The study is expected to identify vulnerabilities in revenue, police, registration and municipal administration, among other departments. Interestingly, people opine that in these departments, it is very difficult to get works done there without bribing officials.

IIM to study the systemic deficiencies that are spawning corruption.

Many civil servants are appreciating the move stating that this is for the first time a state government is involving an IIM to study the systemic deficiencies that are spawning corruption. Of course, some are sceptical about the move.

A senior official said so far no government has ever applied its mind to detect systemic deficiencies in order to curb corruption. Earlier studies, he said, were confined to gauging public perception of corruption in government departments.

Chandrababu Naidu was the first CM to get the public perception studies done in 1997, which revealed that revenue, power, and police topped the dubious list.

“The TDP government could not go beyond that and there never had been a serious attempt to tackle the corruption,” a principal secretary rank official said on condition of anonymity.

He said Jagan has been attaching the highest priority to the issue and the IIMA study would be a path-breaking one.

But, others who are sceptical of the outcome say that no outside agency could penetrate the administration to understand the dynamics of corruption. They opine that corruption is of two kinds; one is grand corruption which is called political corruption and the second is petty corruption. The Grand corruption operates at a higher level while petty corruption is bribery-related, which means taking a bribe to get rules implemented or violated and orders issued. A systemic overhaul is not possible as long as the politician-bureaucrat nexus is broken.

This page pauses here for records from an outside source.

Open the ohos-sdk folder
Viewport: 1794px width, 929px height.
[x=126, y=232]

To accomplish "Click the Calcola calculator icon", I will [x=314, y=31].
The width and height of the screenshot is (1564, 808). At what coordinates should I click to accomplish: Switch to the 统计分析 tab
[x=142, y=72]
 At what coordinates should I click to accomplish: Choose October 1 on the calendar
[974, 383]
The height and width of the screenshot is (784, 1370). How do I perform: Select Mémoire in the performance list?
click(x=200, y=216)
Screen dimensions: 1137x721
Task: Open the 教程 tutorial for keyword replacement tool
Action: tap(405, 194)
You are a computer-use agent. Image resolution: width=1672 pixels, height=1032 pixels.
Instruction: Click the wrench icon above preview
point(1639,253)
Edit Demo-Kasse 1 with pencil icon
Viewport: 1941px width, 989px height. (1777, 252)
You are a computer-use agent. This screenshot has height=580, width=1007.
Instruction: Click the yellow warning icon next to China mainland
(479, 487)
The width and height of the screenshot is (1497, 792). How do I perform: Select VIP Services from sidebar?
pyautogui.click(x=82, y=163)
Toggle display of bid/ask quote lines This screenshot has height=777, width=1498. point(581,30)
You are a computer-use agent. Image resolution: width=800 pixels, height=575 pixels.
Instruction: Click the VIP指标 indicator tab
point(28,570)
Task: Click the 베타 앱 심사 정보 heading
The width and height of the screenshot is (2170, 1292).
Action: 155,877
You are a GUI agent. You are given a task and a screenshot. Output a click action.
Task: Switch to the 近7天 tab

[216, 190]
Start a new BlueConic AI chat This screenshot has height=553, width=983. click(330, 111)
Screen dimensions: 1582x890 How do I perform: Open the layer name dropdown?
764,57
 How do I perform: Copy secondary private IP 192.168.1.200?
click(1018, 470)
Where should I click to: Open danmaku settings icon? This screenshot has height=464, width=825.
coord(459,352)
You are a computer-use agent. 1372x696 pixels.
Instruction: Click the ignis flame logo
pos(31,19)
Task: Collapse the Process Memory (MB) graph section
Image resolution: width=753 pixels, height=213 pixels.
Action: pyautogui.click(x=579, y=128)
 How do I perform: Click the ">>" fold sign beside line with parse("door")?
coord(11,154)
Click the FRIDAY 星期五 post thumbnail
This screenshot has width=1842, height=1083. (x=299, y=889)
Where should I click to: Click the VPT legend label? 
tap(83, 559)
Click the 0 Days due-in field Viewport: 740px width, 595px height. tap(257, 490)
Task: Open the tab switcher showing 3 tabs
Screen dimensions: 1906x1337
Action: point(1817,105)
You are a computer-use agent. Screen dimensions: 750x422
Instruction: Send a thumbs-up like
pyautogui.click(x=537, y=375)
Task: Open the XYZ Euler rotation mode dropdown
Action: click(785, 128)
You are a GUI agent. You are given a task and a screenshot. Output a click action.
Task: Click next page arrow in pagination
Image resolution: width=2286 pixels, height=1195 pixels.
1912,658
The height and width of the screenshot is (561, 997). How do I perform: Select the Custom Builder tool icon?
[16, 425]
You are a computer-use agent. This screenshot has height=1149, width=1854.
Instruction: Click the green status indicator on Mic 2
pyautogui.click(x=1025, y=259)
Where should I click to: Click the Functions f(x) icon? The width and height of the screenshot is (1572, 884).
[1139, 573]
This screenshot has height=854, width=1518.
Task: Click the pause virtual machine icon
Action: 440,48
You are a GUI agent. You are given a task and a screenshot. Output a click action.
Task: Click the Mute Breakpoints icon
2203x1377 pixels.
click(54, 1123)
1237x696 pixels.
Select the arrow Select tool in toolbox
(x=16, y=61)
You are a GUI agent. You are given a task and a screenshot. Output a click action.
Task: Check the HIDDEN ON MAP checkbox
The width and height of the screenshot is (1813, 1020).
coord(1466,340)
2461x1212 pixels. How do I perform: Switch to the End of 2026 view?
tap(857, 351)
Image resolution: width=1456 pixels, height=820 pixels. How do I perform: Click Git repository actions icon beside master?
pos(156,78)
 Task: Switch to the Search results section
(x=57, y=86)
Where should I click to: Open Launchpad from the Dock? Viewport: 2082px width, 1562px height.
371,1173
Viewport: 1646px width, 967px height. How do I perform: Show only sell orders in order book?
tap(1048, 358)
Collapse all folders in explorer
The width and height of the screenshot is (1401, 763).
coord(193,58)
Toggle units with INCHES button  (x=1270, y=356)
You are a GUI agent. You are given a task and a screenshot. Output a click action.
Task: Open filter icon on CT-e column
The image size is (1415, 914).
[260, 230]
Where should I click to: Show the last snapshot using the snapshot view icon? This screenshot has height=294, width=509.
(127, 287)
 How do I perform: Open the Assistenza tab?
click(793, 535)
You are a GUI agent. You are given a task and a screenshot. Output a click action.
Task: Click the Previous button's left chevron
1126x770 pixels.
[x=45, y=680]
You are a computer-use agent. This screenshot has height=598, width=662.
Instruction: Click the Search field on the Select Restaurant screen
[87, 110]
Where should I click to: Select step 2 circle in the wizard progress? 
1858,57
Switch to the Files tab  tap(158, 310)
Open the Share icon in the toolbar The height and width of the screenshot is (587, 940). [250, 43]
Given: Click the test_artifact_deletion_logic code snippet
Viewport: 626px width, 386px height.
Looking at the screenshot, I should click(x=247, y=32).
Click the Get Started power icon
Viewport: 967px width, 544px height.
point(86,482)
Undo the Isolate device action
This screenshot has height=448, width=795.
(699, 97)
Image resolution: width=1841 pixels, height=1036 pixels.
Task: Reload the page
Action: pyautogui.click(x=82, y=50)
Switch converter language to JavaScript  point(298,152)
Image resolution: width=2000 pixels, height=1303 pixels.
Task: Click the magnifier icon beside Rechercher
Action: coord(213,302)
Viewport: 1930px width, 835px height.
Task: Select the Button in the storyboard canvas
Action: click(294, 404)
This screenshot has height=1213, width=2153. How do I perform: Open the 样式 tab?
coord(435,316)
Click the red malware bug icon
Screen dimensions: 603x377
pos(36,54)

According to Shafiquzzaman (1977 batch, now retired, IAS officer), corruption is not an isolated act.

“Corruption has more to it than meets the eye. A person taking bribe shares it with his bosses. Can anybody tell IIMA team about how the booty is shared among netas and babus? So any outside team, howsoever professional it is, cannot identify the depths of corruption. The team’s inability to understand the dynamics of corruption is bound to affect its recommendations as well,” Shafiquzzaman said.

According to Shafiq, who fought for rule of law in promotion and postings of IAS officers during his tenure, as long as a system in which near and dear (మన వాళ్లు) are favoured in the administration, the rule of law is not possible.

“It only helps cultivate the politician-bureaucrat nexus. Every politician in power wants his men posted in every key post in the constituency or district or department. Governance is too much skewed toward those in power,” he said adding that all exercises to reform governance while keeping the nexus intact would prove futile.